MR HIRD: Thank you very much, Mr Speaker. Let me just say, Mr Quinlan, that a lot of the people who were in this parliament and the people who were in the advisory body -

Mr Corbell: I raise a point of order, Mr Speaker.

MR SPEAKER: Order! You have just come in.

Mr Corbell: Mr Hird really should address his remarks to the chair.

MR SPEAKER: Thank you. I uphold the point of order.

Mr Berry: Would you mind getting him to start again? I missed the first bit.
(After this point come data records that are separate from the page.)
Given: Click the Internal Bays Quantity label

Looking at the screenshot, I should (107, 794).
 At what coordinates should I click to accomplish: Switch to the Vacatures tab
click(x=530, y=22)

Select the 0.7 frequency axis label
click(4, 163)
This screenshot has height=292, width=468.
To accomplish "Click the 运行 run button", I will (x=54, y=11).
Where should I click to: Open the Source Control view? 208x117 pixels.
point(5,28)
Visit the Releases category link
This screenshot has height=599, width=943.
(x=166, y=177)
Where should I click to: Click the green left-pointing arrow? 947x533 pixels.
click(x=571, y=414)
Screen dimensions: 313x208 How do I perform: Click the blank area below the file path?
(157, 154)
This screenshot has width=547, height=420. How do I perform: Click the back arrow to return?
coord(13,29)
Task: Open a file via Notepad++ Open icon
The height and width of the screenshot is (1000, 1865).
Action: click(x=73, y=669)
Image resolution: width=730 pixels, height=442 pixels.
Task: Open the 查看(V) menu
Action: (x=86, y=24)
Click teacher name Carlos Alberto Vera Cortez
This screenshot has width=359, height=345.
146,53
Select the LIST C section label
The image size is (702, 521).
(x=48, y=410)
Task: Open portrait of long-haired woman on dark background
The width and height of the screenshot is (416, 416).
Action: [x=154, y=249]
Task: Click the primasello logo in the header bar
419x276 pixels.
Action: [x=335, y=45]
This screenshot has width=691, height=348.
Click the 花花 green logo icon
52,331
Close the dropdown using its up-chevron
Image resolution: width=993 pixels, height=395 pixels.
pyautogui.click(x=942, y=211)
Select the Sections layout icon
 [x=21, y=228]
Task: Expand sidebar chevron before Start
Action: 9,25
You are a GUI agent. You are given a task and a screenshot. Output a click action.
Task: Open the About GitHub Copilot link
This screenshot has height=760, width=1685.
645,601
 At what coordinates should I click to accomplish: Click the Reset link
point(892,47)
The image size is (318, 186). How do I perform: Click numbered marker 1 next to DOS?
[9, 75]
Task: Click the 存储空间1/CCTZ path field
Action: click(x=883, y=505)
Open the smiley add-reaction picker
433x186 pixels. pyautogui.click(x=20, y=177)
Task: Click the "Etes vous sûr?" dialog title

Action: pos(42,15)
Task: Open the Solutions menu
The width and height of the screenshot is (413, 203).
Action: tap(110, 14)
MR SPEAKER: You sit down too. Order!

MR HIRD: Today I will tell you something, Mr Speaker, which will enlighten these rogues across the way. One Jim Fraser gained the opportunity in 1966 to be a voting member in the House of Representatives. He did so with a great deal of dignity and a great deal of effort against his own Labor members and also the then Liberal Party. Today these people tend to forget history. What we are talking about in this regard is history. The former Chief Ministers, Rosemary Follett and Kate Carnell, will be invited to the celebrations.

MR SPEAKER: Relevance please, Mr Hird.

MR HIRD: I am being relevant, sir. I cannot understand, for the life of me, why Mr Berry, a good unionist of 100 years -

MR SPEAKER: Order! Mr Hird, please; we are discussing the centenary of federation.

Mr Berry: You forgot Mr Kaine.

MR SPEAKER: Sit down.

MR HIRD: Mr Kaine, as a former Chief Minister, will be invited. It just shows you that they are relevant sometimes. I urge members to support the motion. I would ask the Leader of the Opposition, in view of the hard work of the former Labor Party, to withdraw his amendment. We are the youngest parliament in the Commonwealth of Australia. Not all members will wish to go, but those of us who were in the Advisory Council, those who fought hard and long to achieve the fruits of today, should be there to celebrate as part of the nation. We should not be there as some isolated group of people. On behalf of 311,000 citizens of this territory, we should be there, sir, and you should not deny us the ability to be able to go.

MR OSBORNE (8.45): After that, Mr Speaker, I've forgotten what I was going to say. I think I will support Mr Stanhope's motion.

Mr Moore: Because you have counted the numbers.